Given records
○ ○ ○
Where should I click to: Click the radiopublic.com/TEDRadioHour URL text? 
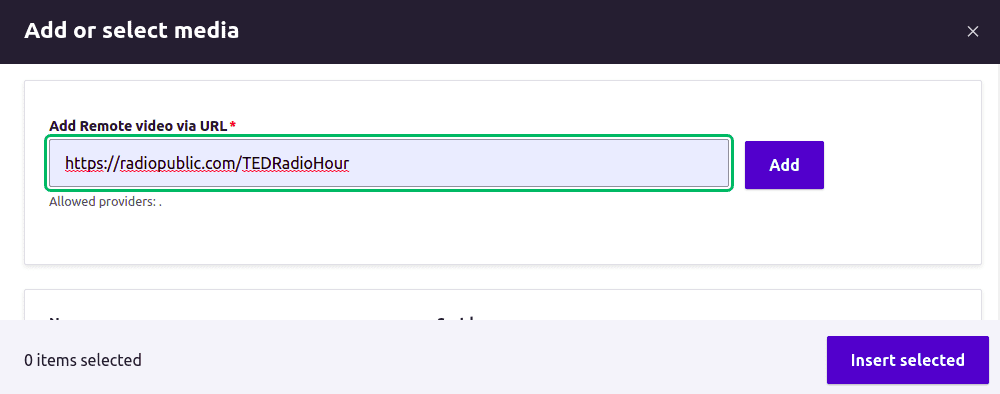point(208,164)
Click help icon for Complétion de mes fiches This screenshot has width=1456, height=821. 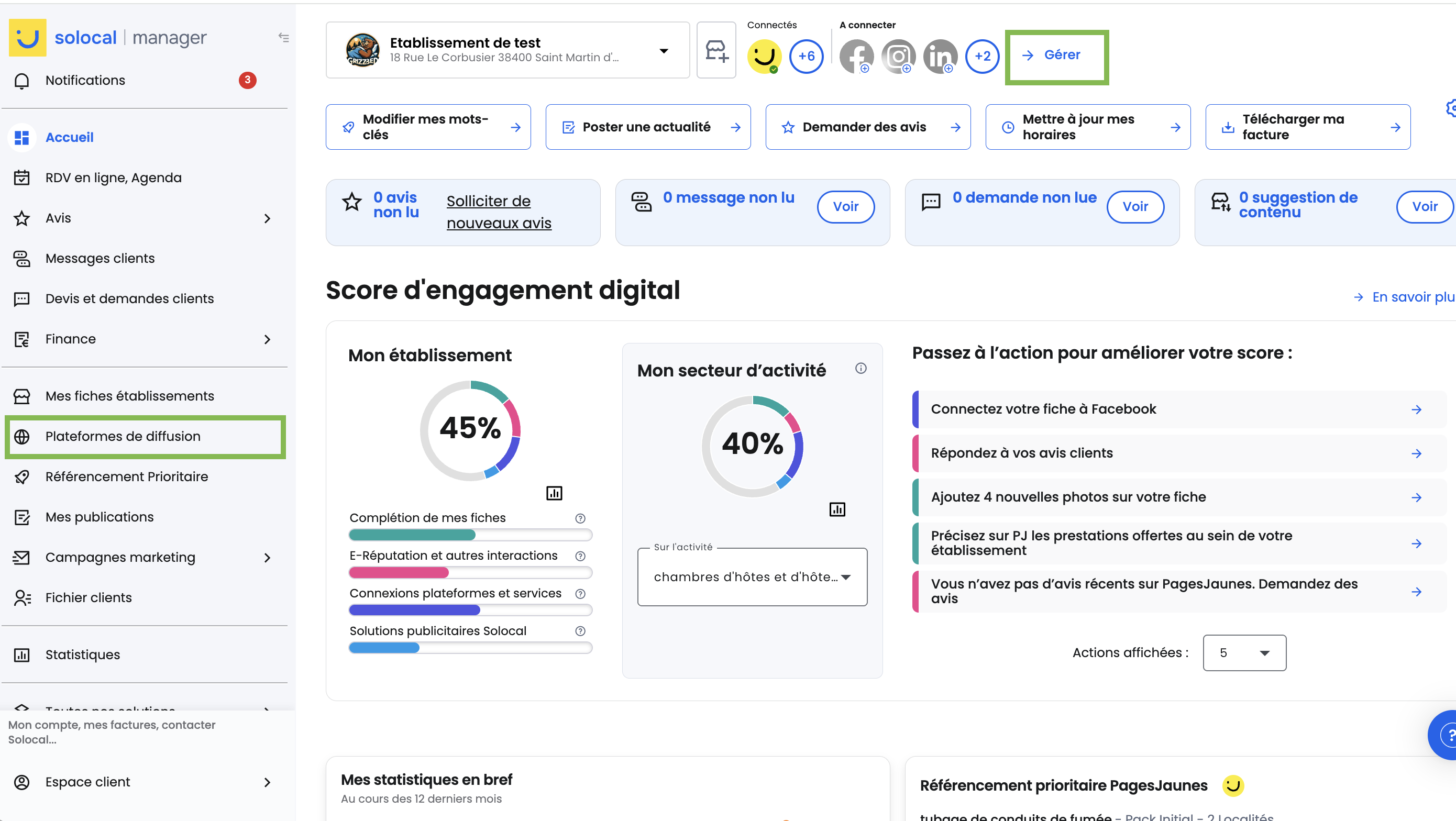click(580, 518)
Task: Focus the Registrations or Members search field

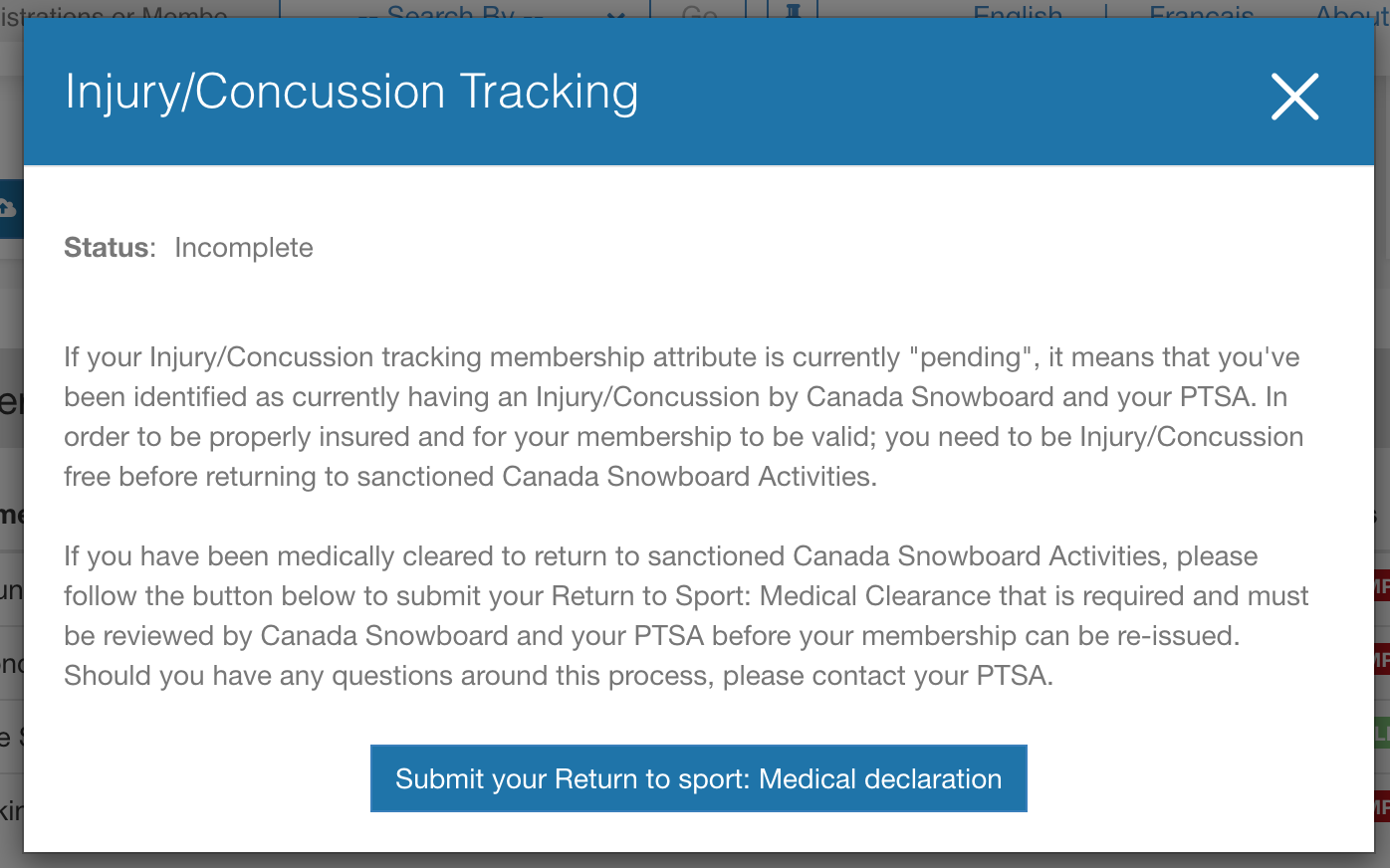Action: [129, 12]
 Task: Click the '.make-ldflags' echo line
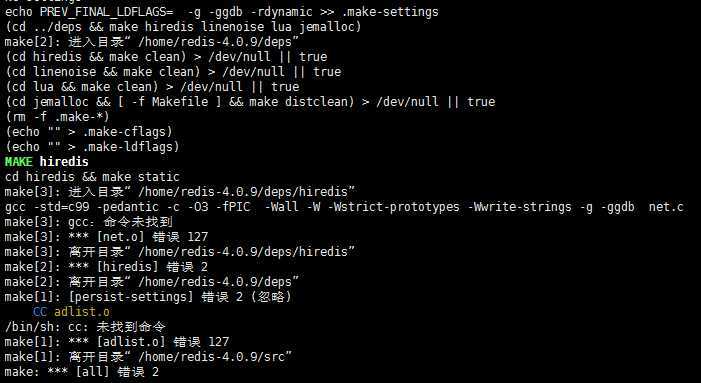(92, 147)
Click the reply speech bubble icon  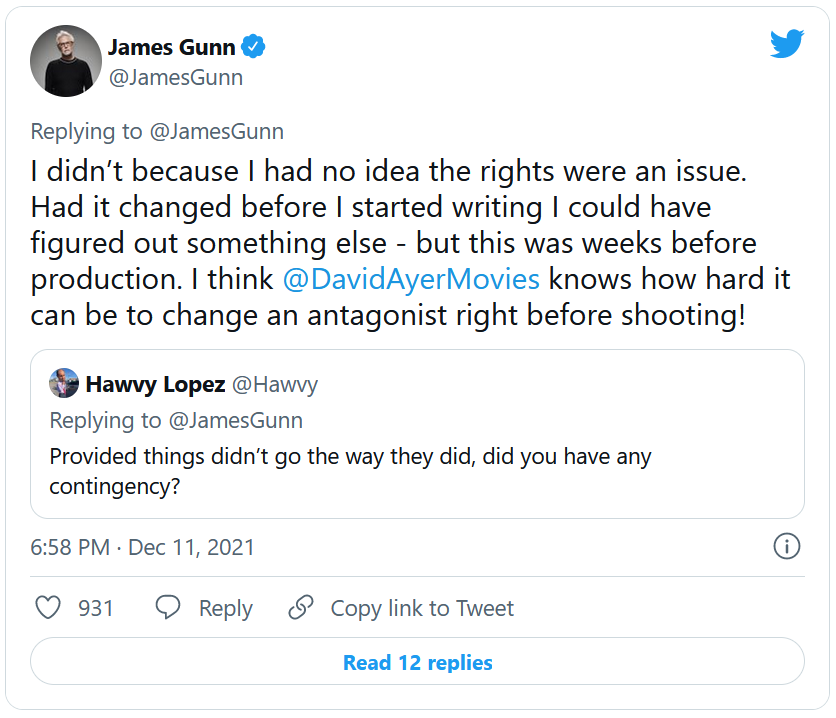pos(168,608)
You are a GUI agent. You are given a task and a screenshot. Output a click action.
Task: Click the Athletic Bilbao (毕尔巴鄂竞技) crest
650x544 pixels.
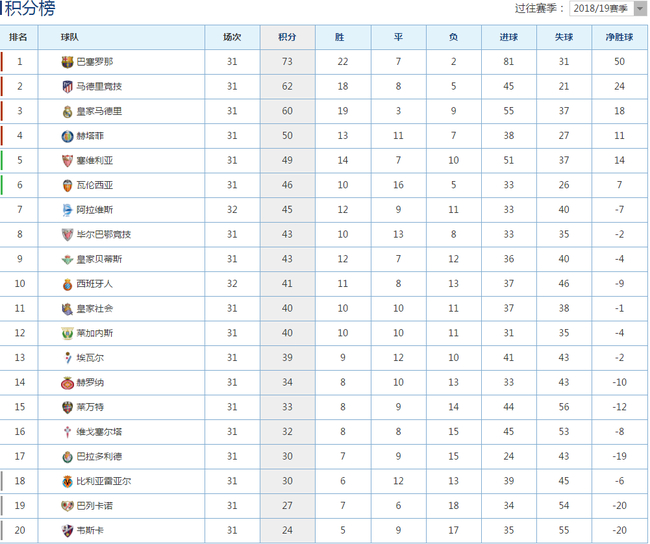point(68,234)
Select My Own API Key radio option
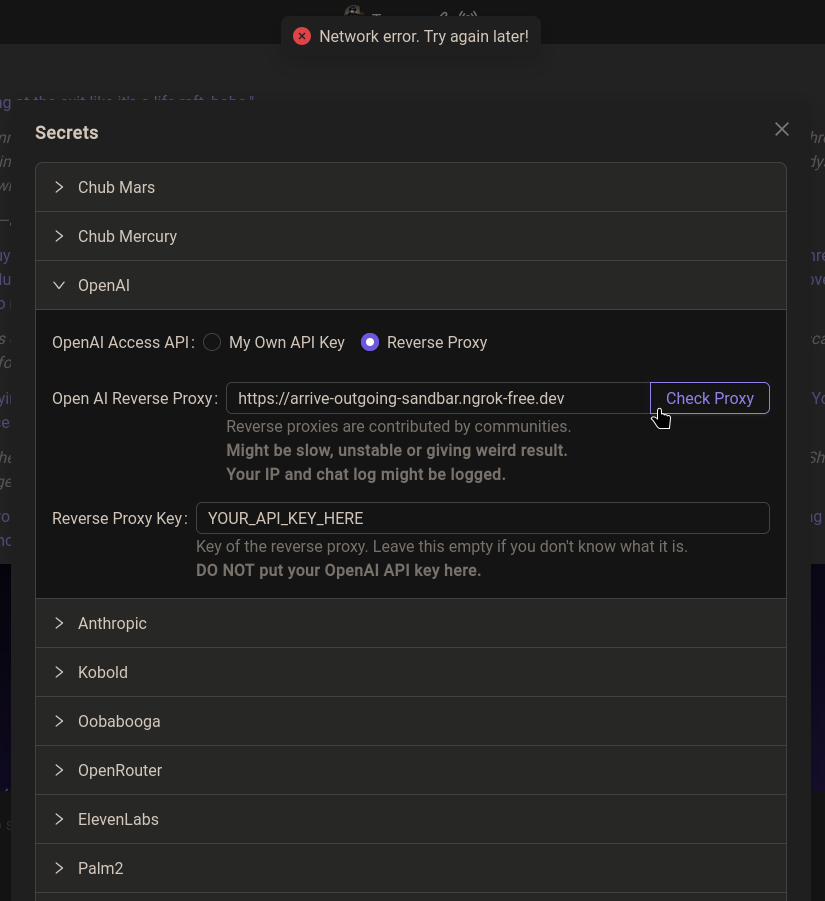825x901 pixels. click(x=212, y=342)
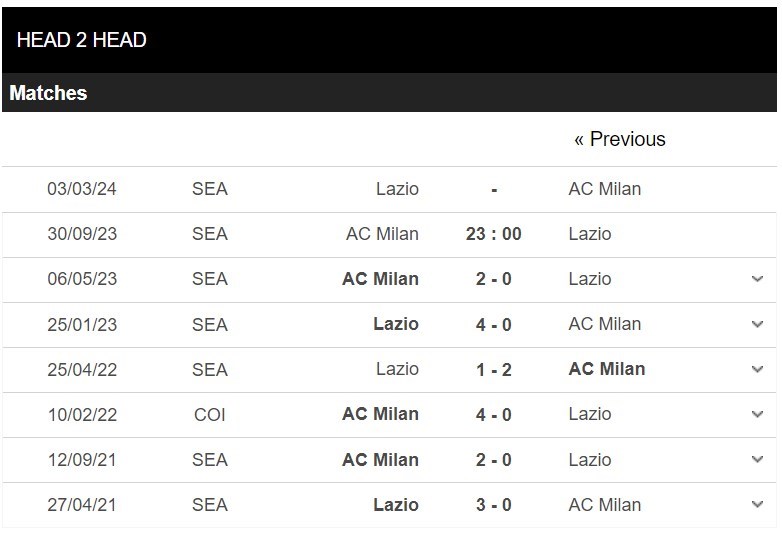
Task: Expand the 27/04/21 Lazio 3-0 match details
Action: 757,504
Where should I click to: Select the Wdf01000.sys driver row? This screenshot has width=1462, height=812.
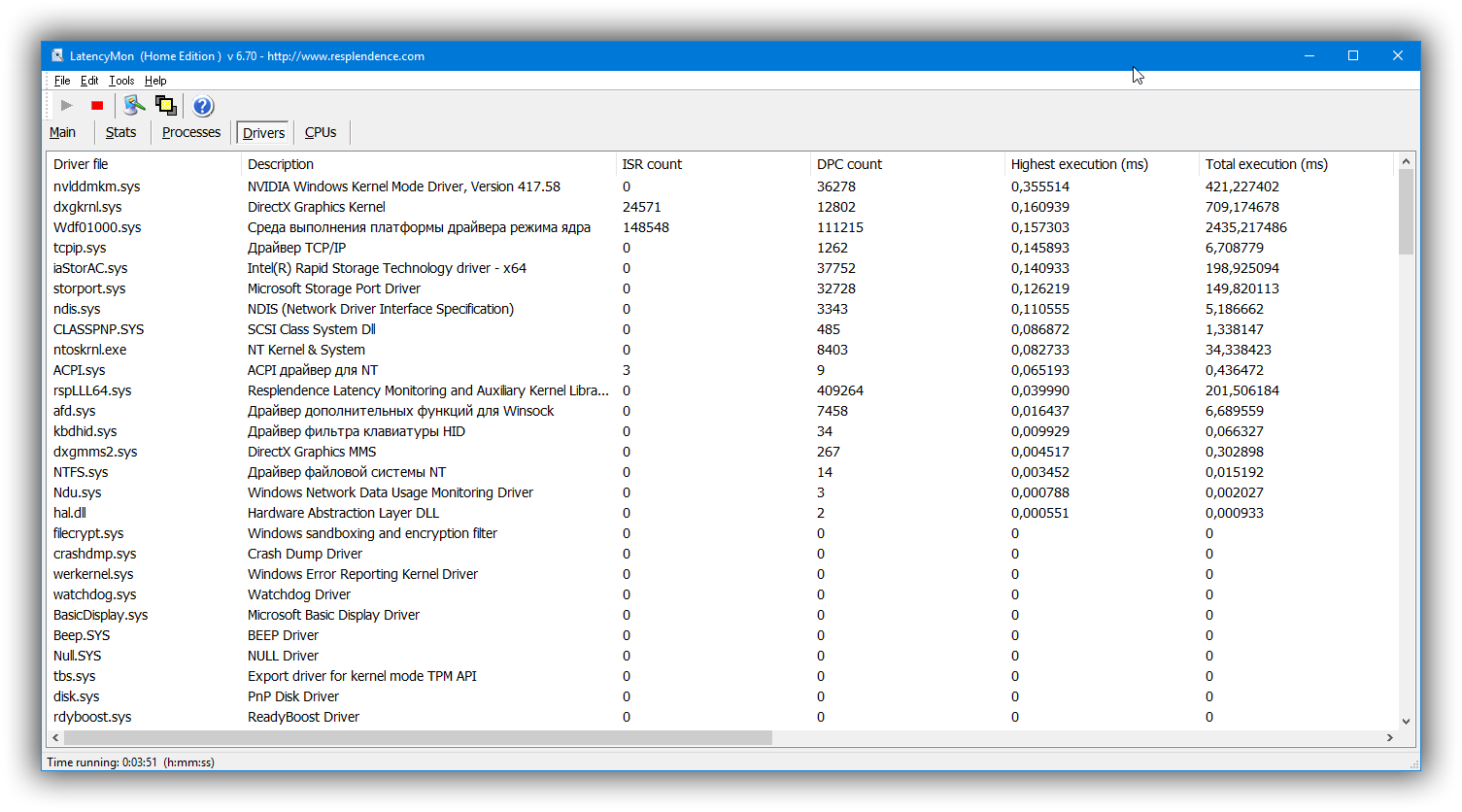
○ ○ ○
Work required
Count the lines in the material above that contain the string "should", treating uppercase and lowercase as different. Give only the number.

Output
2